Ayasofya ibadete açıldı, yani duvarları arasında artık namaz kılınabilecek.
Peki, hepsi bu kadar mı? Gelişen bu olayı nasıl izah edeceğiz? Namaz kılanların çoğalması ve mevcut camilerin kifayetsizliği ile mi? Elbette ki hayır!
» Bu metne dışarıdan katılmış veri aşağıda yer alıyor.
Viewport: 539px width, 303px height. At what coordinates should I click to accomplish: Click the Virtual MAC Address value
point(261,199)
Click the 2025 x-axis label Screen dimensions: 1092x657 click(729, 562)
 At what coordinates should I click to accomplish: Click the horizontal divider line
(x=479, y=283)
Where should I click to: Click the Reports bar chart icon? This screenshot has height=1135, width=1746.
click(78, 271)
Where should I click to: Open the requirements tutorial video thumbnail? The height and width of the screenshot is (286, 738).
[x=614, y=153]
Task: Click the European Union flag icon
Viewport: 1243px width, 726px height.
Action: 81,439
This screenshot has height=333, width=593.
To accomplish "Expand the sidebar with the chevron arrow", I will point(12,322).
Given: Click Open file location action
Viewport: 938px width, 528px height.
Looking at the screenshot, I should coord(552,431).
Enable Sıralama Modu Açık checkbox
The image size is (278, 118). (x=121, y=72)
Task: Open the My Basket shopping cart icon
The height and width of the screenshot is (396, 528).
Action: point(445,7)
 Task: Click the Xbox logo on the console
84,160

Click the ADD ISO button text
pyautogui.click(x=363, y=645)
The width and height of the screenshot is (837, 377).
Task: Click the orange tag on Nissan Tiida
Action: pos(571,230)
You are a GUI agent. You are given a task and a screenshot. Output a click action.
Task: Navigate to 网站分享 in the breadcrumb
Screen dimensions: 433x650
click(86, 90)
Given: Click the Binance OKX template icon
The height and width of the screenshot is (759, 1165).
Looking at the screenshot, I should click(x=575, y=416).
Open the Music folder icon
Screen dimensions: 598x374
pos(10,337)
Olay mekân darlığı ile değil ruhsal genişleme ile alakalı.
Ayasofya’nın aslına çevrilmesi, toplumsal zihniyet ve toplumsal psikoloji açısından “sosyolojik” bir değişime gebe olduğumuzu gösteriyor.
Değişen dünyada yerimizi ve safımızı tekrar belirlediğimizi gösteriyor.
Tıpkı Ayasofya’nın müze haline getirilmesinde olduğu gibi...
Birileri diyebilir: “Müze haline getirilirken toplum bugünkünden daha dindardı” diye. Haklıdır. Lakin o vakitler ruhunu kaybetmiş cesedini taşıyordu. Şimdi ise bedenine yeni ruh aşılamakla meşgul...
Bu bakımdan Ayasofya toplumsal bedenin ruh’udur. Cihan harbi neticesi gelişen dünya şartları o “ruh”u işe yaramaz saymış ve müzeye tıkmıştı. Dünyanın müstekbir güçleri demeye getiriyordu ki sizin ruhunuz öldü. Artık bize mâni olamazsınız. Müzelik olan ruhunuzu içerinizde hissetmeyin. Onu bir nesne gibi karşınıza alın ve zaman zaman müzeye gelerek seyredin... Nostaljik takılın...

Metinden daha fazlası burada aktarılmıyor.